Krux is a guy you will encounter throughout the game. When you climb up to his perch high in the starry sky, he offers to tell you where Dra'Gar is for 2000 credits. You only have 1643 though, so you can either go away and get more by doing other missions or try something else.
The "something else" in this case involves threatening him - by shooting his bodyguard backwards off the platform.
"Your reputation precedes you," Dra'Gar notes. "They said you were stupid. I will give you the information, but you can expect me to call in a favour down the line." Apparently this means he'll become a mission-giver at some point, although it's not clear if he would have done so anyway.
Dra'Gar is in a nightclub. You grab a nearby thug as a human shield and make your way toward him, but he has legions of bodyguards who quickly reduce your barrier to pulp. Dra'Gar, meanwhile, has some sort of teleportation device and beats a hasty retreat. The chase is on.
You throw grenades, but this only results in a charmingly warm explosion that takes out a few goons. You toss some more electric bolas, but these only bring him to the ground long enough for him to teleport ahead. You fire rockets but Dra'Gar dodges through walls, so you pursue using parkour moves to duck and dive through holes and under tables. It's very stylish to watch, although we don't get to sample how it works under your control.
In a dark bar, you draw on your night-vision gadget to carve through more of Dra'Gar's bewildered entourage. In the next alley he sets a chaingunner on you, who you lift up with anti-grav and punish with a railgun.
He then teleports over some railway lines as a pair of trains go past in opposite directions, and like a modern-day Frogger you leap onto one going one way then leap to the next and ride it back to the area into which he fled.
"There's still a lot to prove, and in the eyes of fans who are upset by the absence of portals and the decision not to bother with multiplayer, perhaps a lot to answer for."
Dra'Gar's teleporter wasn't made for this much use, though, and at this point it goes on the fritz. You calmly walk up to him and he offers you a bribe. It's more money than you would earn turning him in, but you do so anyway, placing him in a restraining field that then prompts you either to interrogate him or send him through a portal to the client.
Having taken the latter option, you're rewarded by a message from a guy called S'Dyi, who says he is Dra'Gar's brother and you're in trouble. In classic video game preview style our presentation ends as a stompy monster with three legs, a big skull head and tons of weapons hones into view to settle the score.
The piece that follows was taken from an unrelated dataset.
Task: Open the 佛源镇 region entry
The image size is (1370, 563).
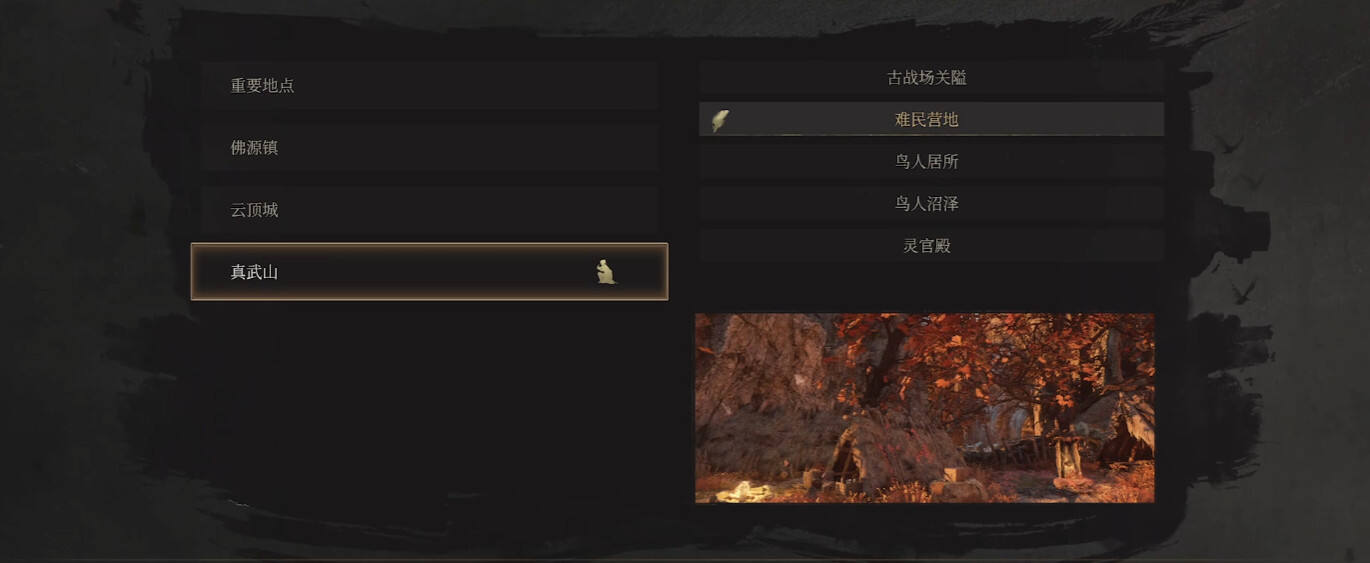Action: tap(430, 147)
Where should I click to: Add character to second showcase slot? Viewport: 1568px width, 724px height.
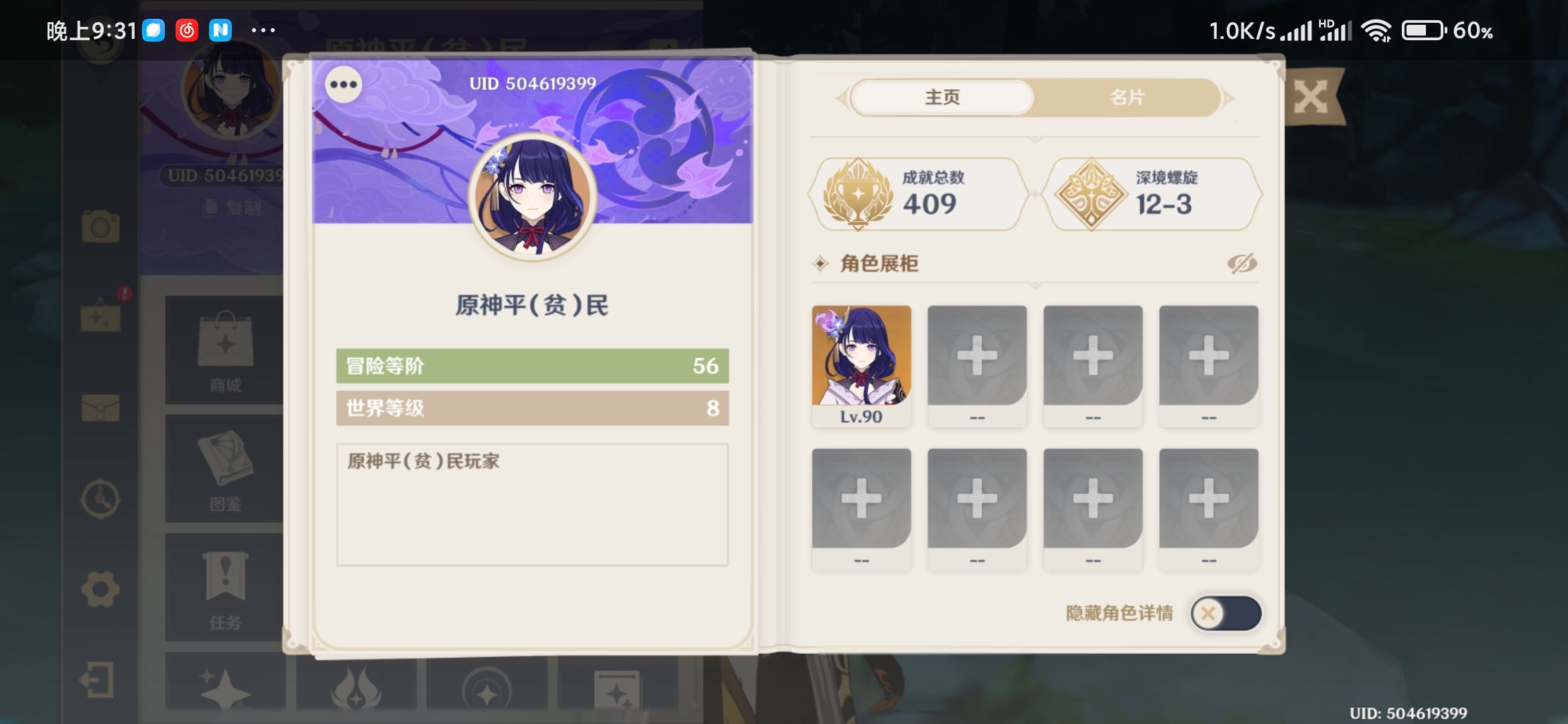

Human Head says that Prey 2 will be a largely linear story within an open game - similar, in terms of how much choice it gives you, to something like Red Dead. Apparently it will take around 15 hours to rush through, more if you soak up the world around you. Other diversions include a range of tracking devices to uncover and disable, which add exploratory depth and a bit of narrative colour like the radio messages in Crackdown 2.
There's still a lot to prove, and in the eyes of fans who are upset by the absence of portals and the decision not to bother with multiplayer, perhaps a lot to answer for. In many ways, however, Prey 2 is refreshing.
There is of course continuity - expect to bump into Tommy somewhere on Exodus, for example - but there is also bravery. Human Head is willing to risk alienating the clutch of people who remember its cult shooter with a new approach, because it believes sequels need a distinctive creative direction.
Whether this approach will pay off remains to be seen, but we certainly wouldn't mind if more sequels threw caution to the wind and tried something new. If you weren't already tracking Prey 2's progress, we recommend you start now.